**Work instruction 1**:
Echo the portion of the Walmart debate excerpt starting at "Walmart is bad for America given" and ending at "NOT shop there.", word for word.
**Work instruction 2**:
In the Walmart debate excerpt, condense the paragraph beginning "The local economy is based on coal" into a shorter version that keeps its main facts.
**Work instruction 3**:
Pick up the Walmart debate excerpt after its final sentence and continue it.

**Document excerpt**:
The local economy is based on coal. Coal extracted via strip mining--and especially Mountain Top Removal--forever change the landscape and pose serious environmental risks on the communities around them.(kftc.org) Coal miners then shop at Walmart. In this way, money generated in the region is funneled away. This is why the regions that generate more coal, have higher poverty rates.
FancherJ: I agree that Walmart shouldn't have to live up to higher standards than other companies, but as the largest retailer in America making extraordinary profits, they are definitely more able to provide a higher standard of living to their associates which represent the face of their corporation to their customers. It might slow down their growth, but I would say that it would be worth that cost for the non-economic benefits. That is not to disagree with you on the institutional disconnect and problems in America, but Walmart isn't powerless to help out their own.
Walmart is bad for America given the reasons debated. There was almost nothing convincing on the pro-Walmart side of the debate, while the other side had an abundance of information to back up the claim that "Walmart is bad for America". I personally will not shop at Walmart because I realize the harm that it has done to the American economy and culture. The individual has the power to choose where they buy, and I would encourage anyone who does not like Walmart to NOT shop there.

**Data shown**:
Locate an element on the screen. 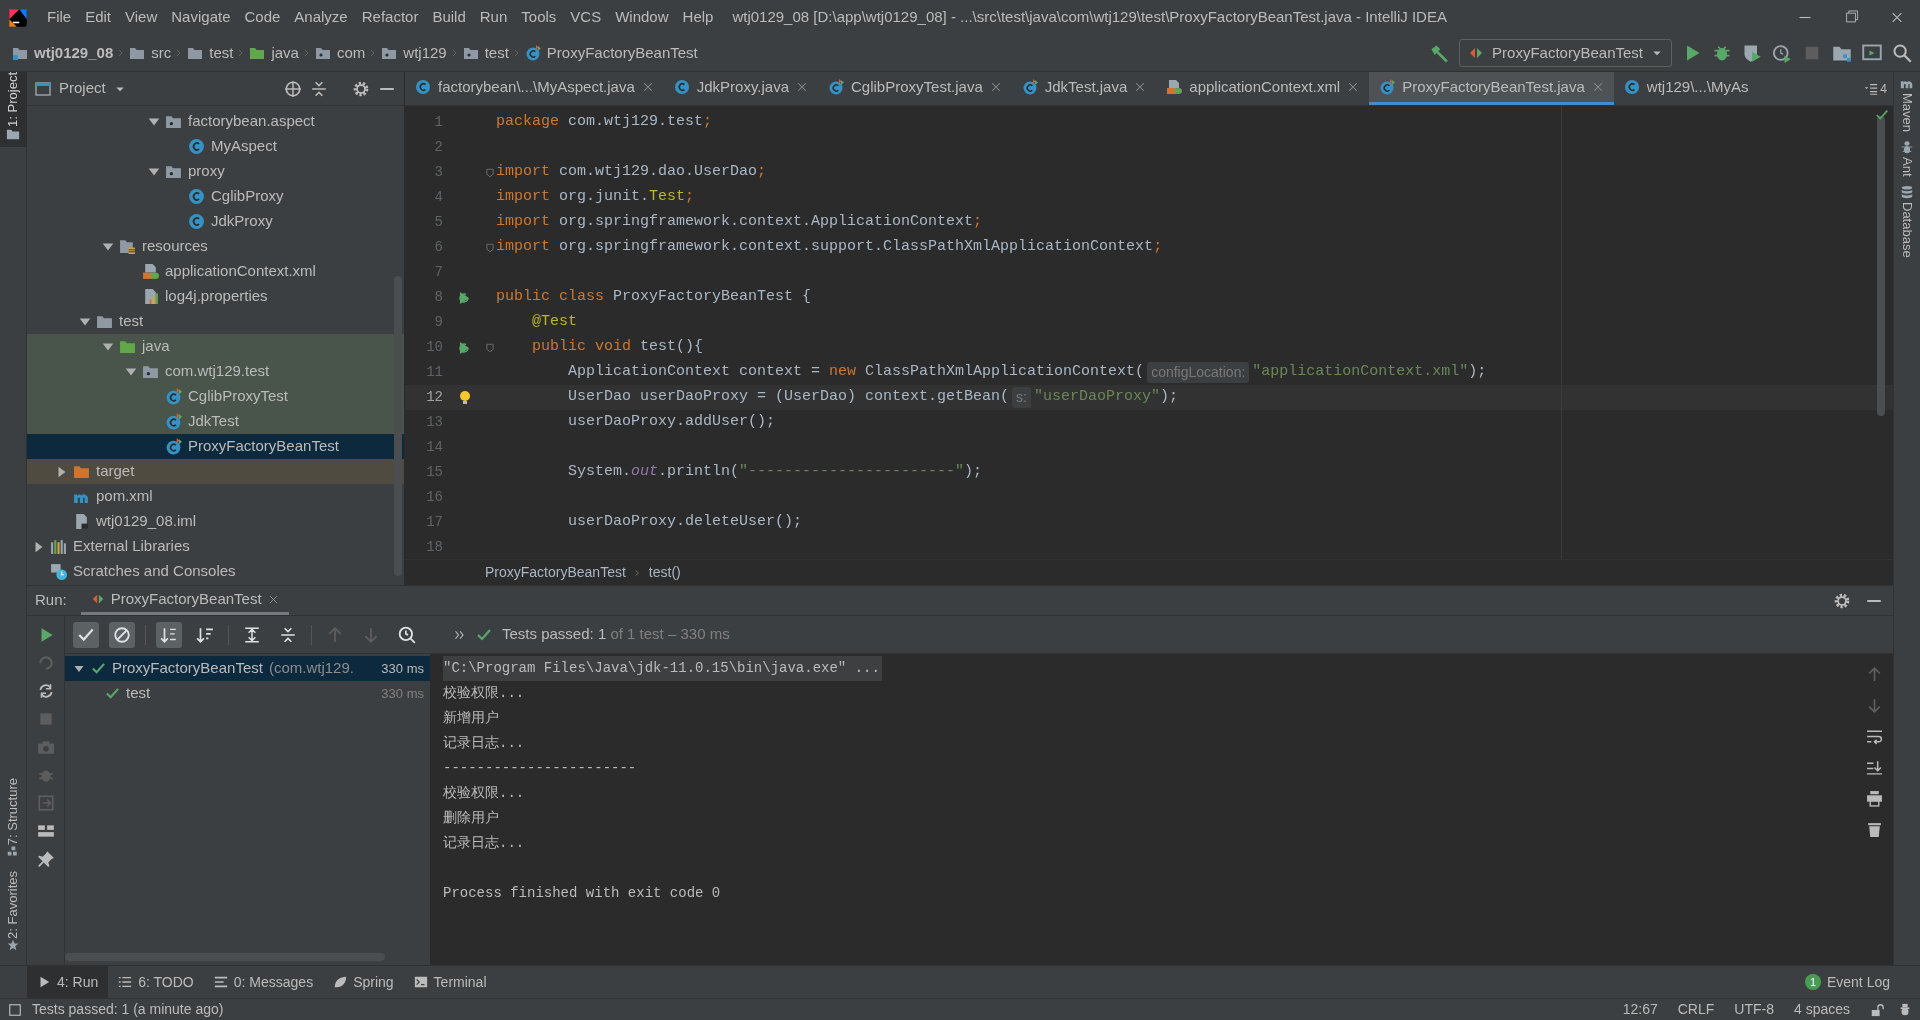 This screenshot has height=1020, width=1920. breadcrumb-item: java is located at coordinates (285, 53).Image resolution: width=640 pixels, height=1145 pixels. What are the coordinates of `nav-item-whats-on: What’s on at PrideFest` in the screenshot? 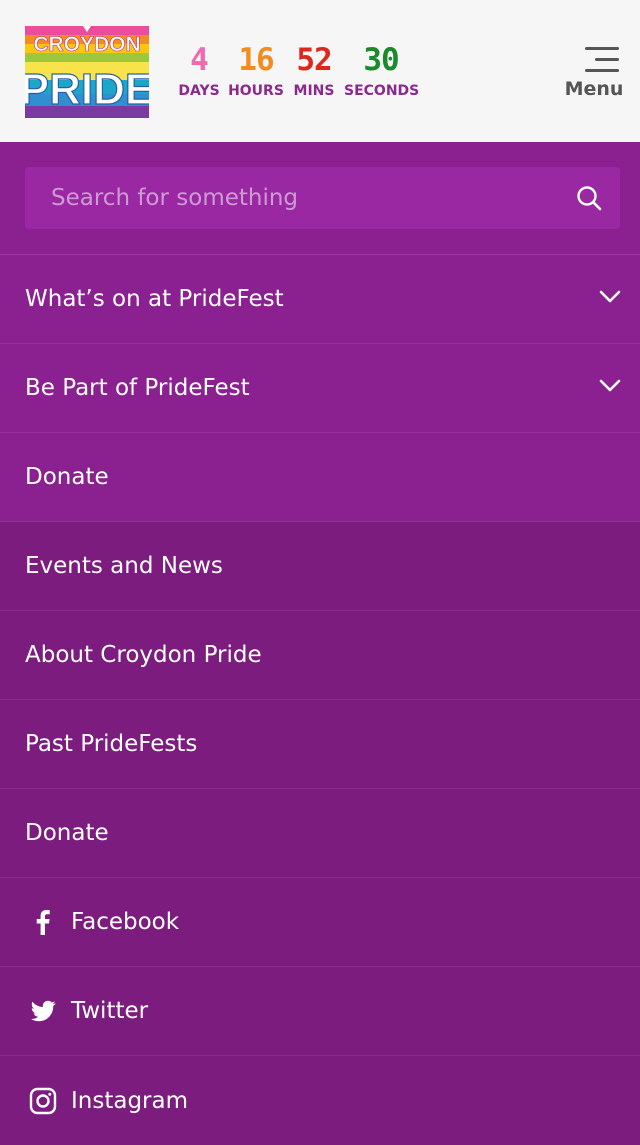 It's located at (320, 300).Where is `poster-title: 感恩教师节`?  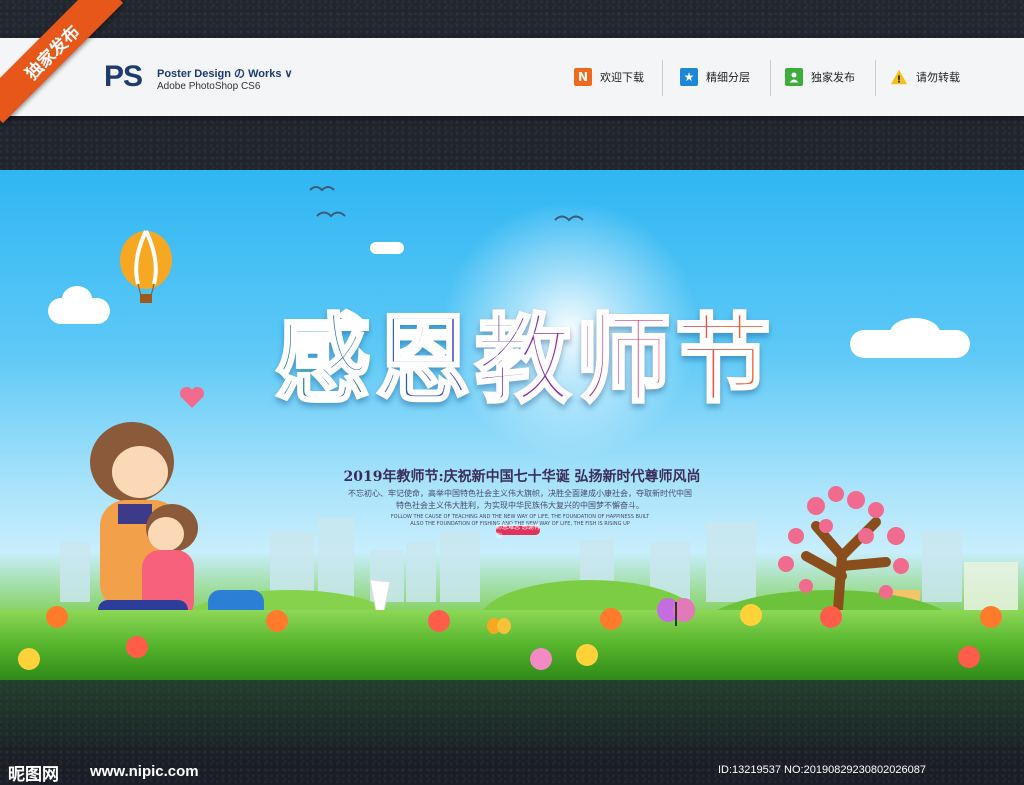 poster-title: 感恩教师节 is located at coordinates (525, 352).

**Answer space 1**:
Walmart is bad for America given the reasons debated. There was almost nothing convincing on the pro-Walmart side of the debate, while the other side had an abundance of information to back up the claim that "Walmart is bad for America". I personally will not shop at Walmart because I realize the harm that it has done to the American economy and culture. The individual has the power to choose where they buy, and I would encourage anyone who does not like Walmart to NOT shop there.

**Answer space 2**:
The local economy depends on coal. Strip mining, especially Mountain Top Removal, permanently changes the landscape and poses serious environmental risks to nearby communities. Coal miners shop at Walmart, so money generated in the region is funneled away. This is why regions that produce more coal have higher poverty rates.

**Answer space 3**:
What this video has taught me is that, college students -- particularly the Ivy League types on view here -- can be REALLY annoying assholes.
That said, I visited eastern Texas earlier this year and, in every small town I visited, the businesses in each old downtown center square were boarded up and the only economic activity was at the WAL-MART out on the by-pass. WAL-MART is a blight on the world. I hope the world wakes up and sees them for what they are: Rapacious carpetbaggers who have decimated the retail landscape of America with their questionable business practices.